Aim of the task: Reproduce the lines of material below verbatim, covering every record. Leave the pictures out of your answer.

Screen-element location records
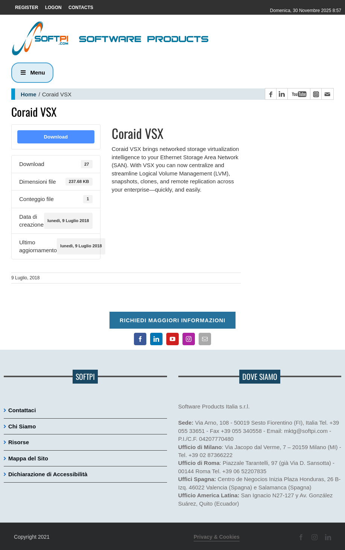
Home (28, 94)
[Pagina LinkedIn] (281, 94)
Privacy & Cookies (217, 537)
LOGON (53, 7)
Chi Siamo (22, 426)
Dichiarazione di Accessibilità (47, 474)
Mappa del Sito (28, 458)
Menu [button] (32, 72)
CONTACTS (80, 7)
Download (56, 137)
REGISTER (26, 7)
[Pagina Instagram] (315, 94)
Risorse (18, 442)
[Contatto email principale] (327, 94)
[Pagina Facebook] (270, 94)
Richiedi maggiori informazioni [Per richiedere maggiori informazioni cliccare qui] (172, 320)
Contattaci (22, 410)
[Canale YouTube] (298, 94)
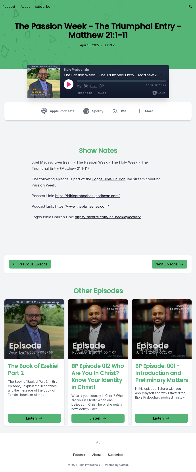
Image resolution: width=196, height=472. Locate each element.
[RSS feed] (190, 7)
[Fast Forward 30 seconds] (102, 86)
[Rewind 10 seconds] (86, 86)
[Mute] (79, 86)
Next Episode (169, 264)
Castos (124, 464)
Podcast (9, 6)
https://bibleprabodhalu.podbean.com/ (87, 196)
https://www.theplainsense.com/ (82, 206)
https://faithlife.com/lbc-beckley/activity (108, 217)
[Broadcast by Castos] (158, 93)
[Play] (68, 84)
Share (102, 93)
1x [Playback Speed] (93, 86)
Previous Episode (30, 264)
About (25, 6)
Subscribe (42, 6)
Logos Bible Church (108, 179)
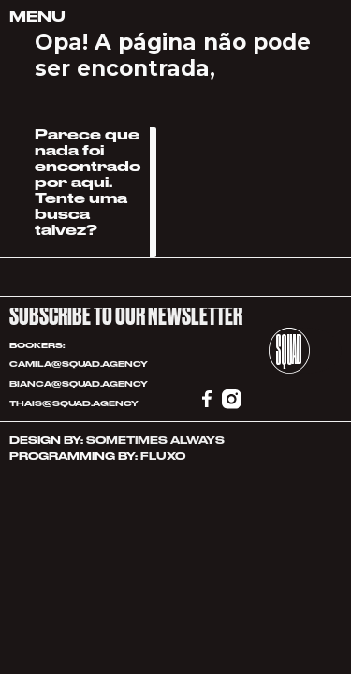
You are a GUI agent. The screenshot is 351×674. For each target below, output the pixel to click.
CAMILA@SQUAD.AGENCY (78, 364)
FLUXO (162, 456)
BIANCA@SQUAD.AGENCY (78, 383)
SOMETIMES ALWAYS (155, 440)
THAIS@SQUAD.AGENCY (74, 403)
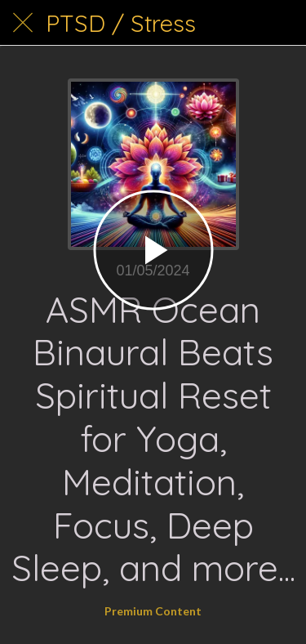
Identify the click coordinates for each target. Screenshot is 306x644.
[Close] (23, 23)
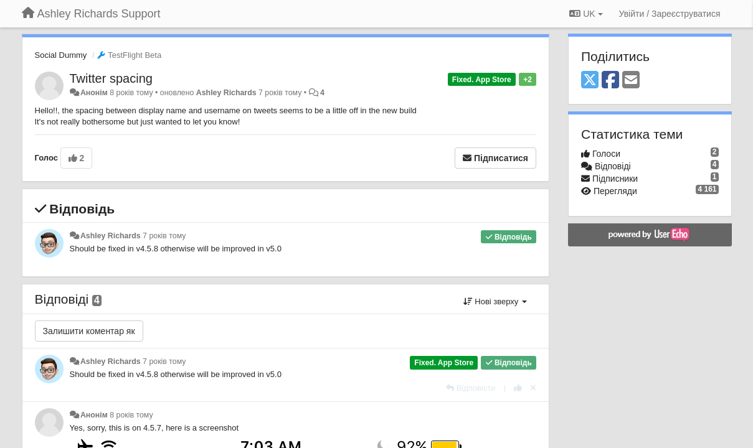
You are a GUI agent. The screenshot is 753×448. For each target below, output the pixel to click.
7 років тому (164, 235)
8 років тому (131, 415)
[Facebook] (610, 80)
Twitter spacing (111, 78)
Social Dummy (61, 55)
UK (585, 14)
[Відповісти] (471, 388)
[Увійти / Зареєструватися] (670, 13)
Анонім (94, 92)
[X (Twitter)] (590, 80)
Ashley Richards (226, 92)
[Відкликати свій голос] (533, 388)
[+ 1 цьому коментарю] (518, 388)
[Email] (631, 80)
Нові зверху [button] (495, 301)
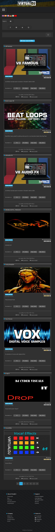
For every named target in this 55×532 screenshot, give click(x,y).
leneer (49, 457)
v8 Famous (8, 46)
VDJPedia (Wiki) (39, 500)
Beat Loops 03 (9, 101)
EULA (8, 521)
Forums (37, 503)
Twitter (37, 521)
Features (9, 500)
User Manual (38, 498)
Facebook (38, 516)
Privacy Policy (11, 519)
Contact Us (10, 517)
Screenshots (10, 503)
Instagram (38, 519)
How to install (34, 96)
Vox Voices (8, 319)
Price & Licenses (11, 501)
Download (10, 496)
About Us (9, 516)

The response:
Home (28, 94)
[Pagina LinkedIn] (281, 94)
Privacy & Cookies (217, 537)
LOGON (53, 7)
Chi Siamo (22, 426)
Dichiarazione di Accessibilità (47, 474)
Mappa del Sito (28, 458)
Menu [button] (32, 72)
CONTACTS (80, 7)
Download (56, 137)
REGISTER (26, 7)
[Pagina Instagram] (315, 94)
Risorse (18, 442)
[Contatto email principale] (327, 94)
[Pagina Facebook] (270, 94)
Richiedi maggiori informazioni [Per richiedere maggiori informazioni cliccare qui] (172, 320)
Contattaci (22, 410)
[Canale YouTube] (298, 94)
Image resolution: width=196, height=472. Locate each element.
[RSS feed] (190, 7)
[Fast Forward 30 seconds] (102, 86)
[Rewind 10 seconds] (86, 86)
[Mute] (79, 86)
Next Episode (169, 264)
Castos (124, 464)
Podcast (9, 6)
https://bibleprabodhalu.podbean.com/ (87, 196)
https://www.theplainsense.com/ (82, 206)
https://faithlife.com/lbc-beckley/activity (108, 217)
[Broadcast by Castos] (158, 93)
[Play] (68, 84)
Share (102, 93)
1x [Playback Speed] (93, 86)
Previous Episode (30, 264)
About (25, 6)
Subscribe (42, 6)
Logos Bible Church (108, 179)
You are a GUI agent. The screenshot is 351×674. For each target below, output the pixel to click.
CAMILA@SQUAD.AGENCY (78, 364)
FLUXO (162, 456)
BIANCA@SQUAD.AGENCY (78, 383)
SOMETIMES ALWAYS (155, 440)
THAIS@SQUAD.AGENCY (74, 403)
Identify the click coordinates for each target. Screenshot is 306x644.
[Close] (23, 23)
You are a GUI agent. The screenshot is 753×448. For each target below, output the pixel to click.
7 років тому (164, 235)
8 років тому (131, 415)
[Facebook] (610, 80)
Twitter spacing (111, 78)
Social Dummy (61, 55)
UK (585, 14)
[Відповісти] (471, 388)
[Увійти / Зареєструватися] (670, 13)
Анонім (94, 92)
[X (Twitter)] (590, 80)
Ashley Richards (226, 92)
[Відкликати свій голос] (533, 388)
[+ 1 цьому коментарю] (518, 388)
[Email] (631, 80)
Нові зверху [button] (495, 301)
For every named target in this 55×532 screenshot, give click(x,y).
leneer (49, 457)
v8 Famous (8, 46)
VDJPedia (Wiki) (39, 500)
Beat Loops 03 (9, 101)
EULA (8, 521)
Forums (37, 503)
Twitter (37, 521)
Features (9, 500)
User Manual (38, 498)
Facebook (38, 516)
Privacy Policy (11, 519)
Contact Us (10, 517)
Screenshots (10, 503)
Instagram (38, 519)
How to install (34, 96)
Vox Voices (8, 319)
Price & Licenses (11, 501)
Download (10, 496)
About Us (9, 516)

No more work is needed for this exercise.